Joan Simpson licked her fingers, then wiped them down the front of her starched white pinny, leaving a long smear of mayonnaise across her front. Her mouth mumbled with the inaudible calculations that ensured her pastry always puffed to perfection and her aspic chilled to a fine wobble.
‘Tenminutesmoreshoulddoit, thenicanplateitup, getitall out…’
She blew her blunt fringe upwards and wiped the sweat from her forehead with the back of her hand. Her eyes darted between her daughter, who was standing in front of her, fiddling with the collar of her white blouse and pulling and twisting at her black pinafore, and the plate of devilled eggs that she now arranged with deft fingers on the counter top.
‘Right, love, listen. The main buffet is all laid out on the trestle in the corner; everyone will help themselves a bit later on. Serviettes, plates and whatnot are already on the table. Just keep an eye out, make sure that no platters run empty, we can refill them in here. Look for anyone that’s missing a serviette or cutlery, that kind of thing. You know what’s what; it’s not as if you haven’t done it before. These are just bits to pass around until they eat proper, so let’s get them out there and served or they’ll be on the turn and I haven’t been slaving away all day in this bloody kitchen so that you can ruin my food!’
‘I hate doing this, Mum!’
‘Really? You haven’t mentioned it.’
‘It’s just so embarrassing. They’re always old-timers who smell like lavender and tell me how lucky I am to be a teenager now and not twenty years ago. I know I’m lucky, I don’t need reminding by some stinky pensioner every five minutes.’

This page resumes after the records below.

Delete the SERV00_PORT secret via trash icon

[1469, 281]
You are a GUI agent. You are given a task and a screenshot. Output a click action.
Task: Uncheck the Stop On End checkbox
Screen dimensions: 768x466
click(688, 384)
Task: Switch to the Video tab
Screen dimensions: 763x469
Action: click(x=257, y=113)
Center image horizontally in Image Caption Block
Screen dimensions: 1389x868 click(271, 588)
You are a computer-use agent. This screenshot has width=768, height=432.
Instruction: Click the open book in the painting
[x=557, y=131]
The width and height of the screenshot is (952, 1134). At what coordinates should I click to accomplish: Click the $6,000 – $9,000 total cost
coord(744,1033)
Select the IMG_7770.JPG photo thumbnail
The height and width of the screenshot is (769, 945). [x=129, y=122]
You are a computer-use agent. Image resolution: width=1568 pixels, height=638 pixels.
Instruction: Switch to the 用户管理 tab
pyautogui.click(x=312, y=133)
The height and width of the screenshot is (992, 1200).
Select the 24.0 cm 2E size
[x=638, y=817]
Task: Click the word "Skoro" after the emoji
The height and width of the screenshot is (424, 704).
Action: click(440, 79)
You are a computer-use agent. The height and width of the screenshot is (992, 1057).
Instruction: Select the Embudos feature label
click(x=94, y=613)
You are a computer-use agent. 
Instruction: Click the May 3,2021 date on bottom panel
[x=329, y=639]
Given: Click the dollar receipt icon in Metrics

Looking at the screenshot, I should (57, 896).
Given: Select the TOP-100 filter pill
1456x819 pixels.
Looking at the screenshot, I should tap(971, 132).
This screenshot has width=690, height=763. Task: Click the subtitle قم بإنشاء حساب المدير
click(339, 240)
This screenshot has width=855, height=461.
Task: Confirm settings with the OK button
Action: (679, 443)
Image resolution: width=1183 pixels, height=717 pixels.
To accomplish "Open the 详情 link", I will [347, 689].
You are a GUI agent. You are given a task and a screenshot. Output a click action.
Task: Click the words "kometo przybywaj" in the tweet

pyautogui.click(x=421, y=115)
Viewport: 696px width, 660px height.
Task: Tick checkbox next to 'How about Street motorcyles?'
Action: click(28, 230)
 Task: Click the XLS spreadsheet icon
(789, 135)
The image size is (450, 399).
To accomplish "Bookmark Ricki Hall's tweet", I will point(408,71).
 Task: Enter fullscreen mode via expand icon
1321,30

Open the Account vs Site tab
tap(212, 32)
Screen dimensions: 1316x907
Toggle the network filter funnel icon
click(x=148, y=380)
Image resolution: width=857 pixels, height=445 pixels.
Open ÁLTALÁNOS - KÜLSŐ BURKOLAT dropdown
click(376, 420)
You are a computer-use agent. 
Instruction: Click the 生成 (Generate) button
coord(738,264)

‘Dot, please, just shut up and take the bloody food in!’
‘I am! It’s just so unfair and anyway, in three years I’ll be twenty-one and then I’ll be free to do what I bloody want.’
Joan dipped into the metal tray under the counter top and lifted a large serving spoon in her direction. ‘Oi! Less of the “bloody”, missus. Until you are actually twenty-one, you are not too old for a ladling!’
‘A ladling? You just made that up! And you say “bloody” all the time!’ Dot concentrated on her outstretched arm, grappling with the wide silver platter that threatened to slide off the folded white linen cloth on which it sat.
‘Yes I do, because I can, and when you’re as old as me you can swear as much as you like. In the meantime, get that food out!’
Dot drew a deep breath and faced the double swing door that would reveal her in all her shame to the awaiting guests. ‘I’m never going to be old,’ she offered over her shoulder.
‘You’re right, Dot. If you carry on defying me and those canapés spoil, you won’t make twenty-one – I’ll bloody kill ya!’
Mother and daughter laughed until they snorted. Dot shook her head to compose herself. It was bad enough having to go out looking like a prize plum, trussed up like a Christmas pudding, without snorting her way through the crowd as well.